Peki, hem böyle diyeceksin, sonrada tutuklu rakibinin "siz sokaklarda serbest dolaşırken, benim hücremde yarışa devam etmem mümkün mü?" serzenişine kulak tıkayacaksın!
Ardından da "Tamam mı, devam mı?" diye bindirilmiş kıtlara doğru haykırıp, gelecek aksi sedanı bekleyeceksin!
Bakın dün, Denizli'den gazeteci Kadriye Sözer'in geçtiği mesaj ne kadar anlamlı;
"Tamam! Reis Ata'mıza, çocuklarımıza, torunlarımıza söz verdik. Seni İzmir Marşıyla uğurlayacağız. Tamam söz!"

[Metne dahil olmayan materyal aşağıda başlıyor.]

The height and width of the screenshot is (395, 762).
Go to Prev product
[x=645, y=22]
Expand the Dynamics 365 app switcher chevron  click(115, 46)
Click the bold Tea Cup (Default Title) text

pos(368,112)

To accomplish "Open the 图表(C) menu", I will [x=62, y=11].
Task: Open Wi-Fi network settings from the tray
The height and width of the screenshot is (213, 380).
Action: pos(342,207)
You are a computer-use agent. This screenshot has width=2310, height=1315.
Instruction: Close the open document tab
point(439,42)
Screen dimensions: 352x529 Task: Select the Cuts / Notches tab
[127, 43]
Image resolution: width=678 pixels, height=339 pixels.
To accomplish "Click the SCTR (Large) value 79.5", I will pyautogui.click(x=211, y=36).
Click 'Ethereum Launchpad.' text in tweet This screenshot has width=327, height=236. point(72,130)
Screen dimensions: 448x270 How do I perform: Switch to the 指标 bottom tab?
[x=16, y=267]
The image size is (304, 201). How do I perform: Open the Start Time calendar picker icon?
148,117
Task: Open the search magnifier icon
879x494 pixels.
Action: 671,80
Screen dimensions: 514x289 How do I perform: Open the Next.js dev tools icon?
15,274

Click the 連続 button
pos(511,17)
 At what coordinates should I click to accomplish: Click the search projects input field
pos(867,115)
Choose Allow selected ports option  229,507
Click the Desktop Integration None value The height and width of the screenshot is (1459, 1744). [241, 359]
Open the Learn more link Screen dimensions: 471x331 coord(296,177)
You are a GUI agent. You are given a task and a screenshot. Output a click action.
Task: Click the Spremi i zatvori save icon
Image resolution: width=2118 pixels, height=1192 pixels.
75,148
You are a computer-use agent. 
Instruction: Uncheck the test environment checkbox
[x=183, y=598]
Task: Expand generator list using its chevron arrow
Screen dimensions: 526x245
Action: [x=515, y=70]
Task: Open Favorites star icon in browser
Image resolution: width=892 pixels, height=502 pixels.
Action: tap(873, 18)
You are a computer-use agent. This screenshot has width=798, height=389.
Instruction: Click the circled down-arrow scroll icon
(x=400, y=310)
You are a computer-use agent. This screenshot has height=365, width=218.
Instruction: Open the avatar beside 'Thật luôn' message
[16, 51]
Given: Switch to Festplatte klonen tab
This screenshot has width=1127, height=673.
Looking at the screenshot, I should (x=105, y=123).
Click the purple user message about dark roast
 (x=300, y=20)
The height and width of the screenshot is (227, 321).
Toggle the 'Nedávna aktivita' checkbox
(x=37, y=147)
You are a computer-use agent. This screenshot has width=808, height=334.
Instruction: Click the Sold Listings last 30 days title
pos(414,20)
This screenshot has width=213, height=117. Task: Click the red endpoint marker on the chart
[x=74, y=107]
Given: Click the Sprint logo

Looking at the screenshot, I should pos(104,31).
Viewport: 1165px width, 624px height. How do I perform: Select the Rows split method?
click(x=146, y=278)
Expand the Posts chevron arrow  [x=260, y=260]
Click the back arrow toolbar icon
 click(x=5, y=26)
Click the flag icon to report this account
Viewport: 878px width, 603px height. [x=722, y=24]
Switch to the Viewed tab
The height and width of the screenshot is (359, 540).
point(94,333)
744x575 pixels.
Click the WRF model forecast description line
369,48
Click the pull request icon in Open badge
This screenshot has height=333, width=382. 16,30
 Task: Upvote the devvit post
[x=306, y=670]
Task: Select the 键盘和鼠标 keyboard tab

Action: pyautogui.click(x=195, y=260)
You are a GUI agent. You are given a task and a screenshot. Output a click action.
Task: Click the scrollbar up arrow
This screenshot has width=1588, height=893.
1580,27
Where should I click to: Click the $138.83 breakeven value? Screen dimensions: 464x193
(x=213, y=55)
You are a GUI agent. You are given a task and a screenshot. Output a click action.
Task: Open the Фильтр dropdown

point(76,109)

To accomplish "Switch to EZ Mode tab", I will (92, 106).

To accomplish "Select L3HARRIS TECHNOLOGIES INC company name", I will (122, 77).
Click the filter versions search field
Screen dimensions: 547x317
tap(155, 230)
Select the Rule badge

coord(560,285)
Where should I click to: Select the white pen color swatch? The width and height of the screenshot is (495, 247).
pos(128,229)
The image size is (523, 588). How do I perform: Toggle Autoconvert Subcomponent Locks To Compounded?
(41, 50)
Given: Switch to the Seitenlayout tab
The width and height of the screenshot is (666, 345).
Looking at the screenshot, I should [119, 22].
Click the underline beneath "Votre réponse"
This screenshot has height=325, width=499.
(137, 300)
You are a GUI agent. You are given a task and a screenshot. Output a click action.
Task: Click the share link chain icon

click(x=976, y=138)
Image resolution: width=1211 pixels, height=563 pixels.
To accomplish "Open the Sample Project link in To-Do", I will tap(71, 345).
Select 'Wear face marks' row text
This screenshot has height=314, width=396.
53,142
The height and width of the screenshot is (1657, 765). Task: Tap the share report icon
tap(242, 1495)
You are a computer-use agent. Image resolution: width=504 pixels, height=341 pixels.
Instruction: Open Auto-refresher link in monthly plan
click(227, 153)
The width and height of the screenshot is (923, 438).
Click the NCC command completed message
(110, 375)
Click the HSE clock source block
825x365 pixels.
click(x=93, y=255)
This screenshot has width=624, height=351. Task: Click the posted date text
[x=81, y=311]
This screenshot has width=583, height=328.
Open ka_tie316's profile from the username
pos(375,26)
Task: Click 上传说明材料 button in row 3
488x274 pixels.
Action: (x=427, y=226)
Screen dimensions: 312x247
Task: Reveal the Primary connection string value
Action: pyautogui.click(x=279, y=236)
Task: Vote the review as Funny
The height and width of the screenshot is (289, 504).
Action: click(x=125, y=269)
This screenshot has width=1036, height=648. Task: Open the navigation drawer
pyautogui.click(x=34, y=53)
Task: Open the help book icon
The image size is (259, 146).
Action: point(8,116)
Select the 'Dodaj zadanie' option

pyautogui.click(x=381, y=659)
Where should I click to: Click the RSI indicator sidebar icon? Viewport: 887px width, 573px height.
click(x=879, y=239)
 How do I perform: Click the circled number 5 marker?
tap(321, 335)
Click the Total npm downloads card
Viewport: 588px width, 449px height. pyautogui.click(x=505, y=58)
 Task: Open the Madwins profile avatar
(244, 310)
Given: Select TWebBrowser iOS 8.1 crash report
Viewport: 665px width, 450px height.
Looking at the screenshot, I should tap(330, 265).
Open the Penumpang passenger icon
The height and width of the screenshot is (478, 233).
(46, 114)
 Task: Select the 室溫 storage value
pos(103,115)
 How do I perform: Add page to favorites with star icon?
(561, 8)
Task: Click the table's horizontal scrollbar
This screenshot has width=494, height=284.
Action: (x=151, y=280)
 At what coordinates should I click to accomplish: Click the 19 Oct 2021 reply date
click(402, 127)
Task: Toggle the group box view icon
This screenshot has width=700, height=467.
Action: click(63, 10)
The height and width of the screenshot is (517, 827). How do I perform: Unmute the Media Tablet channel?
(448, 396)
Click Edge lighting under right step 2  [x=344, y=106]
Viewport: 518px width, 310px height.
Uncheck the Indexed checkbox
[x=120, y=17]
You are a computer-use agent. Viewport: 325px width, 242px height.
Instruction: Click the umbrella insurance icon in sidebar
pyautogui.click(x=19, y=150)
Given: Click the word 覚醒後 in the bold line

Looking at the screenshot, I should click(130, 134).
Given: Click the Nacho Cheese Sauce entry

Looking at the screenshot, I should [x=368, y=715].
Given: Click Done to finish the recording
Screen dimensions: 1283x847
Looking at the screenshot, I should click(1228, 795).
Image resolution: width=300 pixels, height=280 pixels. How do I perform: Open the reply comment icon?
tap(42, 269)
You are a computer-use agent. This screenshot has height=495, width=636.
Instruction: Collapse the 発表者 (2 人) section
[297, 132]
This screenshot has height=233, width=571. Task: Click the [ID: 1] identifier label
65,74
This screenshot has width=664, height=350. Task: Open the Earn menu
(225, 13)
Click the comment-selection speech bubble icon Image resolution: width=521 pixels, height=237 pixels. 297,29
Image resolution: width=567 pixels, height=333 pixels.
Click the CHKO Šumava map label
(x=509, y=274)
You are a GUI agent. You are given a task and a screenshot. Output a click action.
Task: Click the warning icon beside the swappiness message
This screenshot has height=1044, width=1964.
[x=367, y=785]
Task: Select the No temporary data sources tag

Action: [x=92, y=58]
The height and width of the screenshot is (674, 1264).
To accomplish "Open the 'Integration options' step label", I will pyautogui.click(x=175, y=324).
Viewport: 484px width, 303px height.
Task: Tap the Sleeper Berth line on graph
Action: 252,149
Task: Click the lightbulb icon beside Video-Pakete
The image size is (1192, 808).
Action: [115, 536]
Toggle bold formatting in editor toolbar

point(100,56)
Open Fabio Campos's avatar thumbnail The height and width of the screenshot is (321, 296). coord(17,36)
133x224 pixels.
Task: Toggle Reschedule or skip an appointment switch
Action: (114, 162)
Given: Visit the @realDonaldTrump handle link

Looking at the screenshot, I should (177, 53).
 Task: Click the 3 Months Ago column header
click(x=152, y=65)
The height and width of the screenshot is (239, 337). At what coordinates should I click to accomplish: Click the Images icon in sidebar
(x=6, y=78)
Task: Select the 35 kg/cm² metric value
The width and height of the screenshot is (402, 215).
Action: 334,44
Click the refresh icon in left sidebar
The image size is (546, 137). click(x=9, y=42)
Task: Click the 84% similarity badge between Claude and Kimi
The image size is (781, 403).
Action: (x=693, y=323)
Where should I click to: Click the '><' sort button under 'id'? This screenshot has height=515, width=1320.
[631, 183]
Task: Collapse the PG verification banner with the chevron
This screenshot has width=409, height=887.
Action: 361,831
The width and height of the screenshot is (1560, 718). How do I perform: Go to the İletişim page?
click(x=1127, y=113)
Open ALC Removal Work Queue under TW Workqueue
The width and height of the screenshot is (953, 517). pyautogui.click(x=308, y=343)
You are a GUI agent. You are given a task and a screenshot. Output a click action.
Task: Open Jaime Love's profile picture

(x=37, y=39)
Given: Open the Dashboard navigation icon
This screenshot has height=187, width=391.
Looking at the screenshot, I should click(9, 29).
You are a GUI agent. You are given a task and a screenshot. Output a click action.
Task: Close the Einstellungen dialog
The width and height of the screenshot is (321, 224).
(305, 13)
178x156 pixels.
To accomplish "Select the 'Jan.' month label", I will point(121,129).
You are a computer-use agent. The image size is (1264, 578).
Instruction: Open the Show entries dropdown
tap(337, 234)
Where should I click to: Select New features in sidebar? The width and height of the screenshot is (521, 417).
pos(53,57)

Sonrası malum; sosyal medya kilitlendi: "Tamam Reis, sözümüz söz."
Ve de ardından gökten incecikten bir şu emir gelirse hiç şaşmayalım;
"Vakit Tamam!"

***

Vakit tamam da, etrafta dolaşan yağcılara ne denir!
16 yıldır vıcık vıcık "siyasi yağcılarla" iç içe yaşadığımdan mı, nedir; gerçek zeytin ve de mis gibi yağ kokusuna hasret kalanlarla dün "İzmirfuar'da" buluştum.
Türk zeytin ve zeytinyağı sektörünün zirvesine ev sahipliği yapan Olivtech ve Ekoloji İzmir fuarları, ilk günden Akhisar’ın gövde gösterisine sahne oldu. Akhisar Ticaret Borsası ile Akhisar Ticaret ve Sanayi Odası'nın birlikte açtığı stant, hem ünlü şefleri ağırladı hem lezzet şovuyla damaklarda tat bıraktı.
Akşam da Nihan Yarkent'in samimi daveti ile İzmir'in Kordonboyu'nda Tavacı Recep'in mekanında sevgili Akhisarlı dostlarımla doyasıya gerçek Zeytin ve Zeytinyağlı sohbetler edip, siyasetin yağcılarından uzak kalmanın huzurunu yaşadım.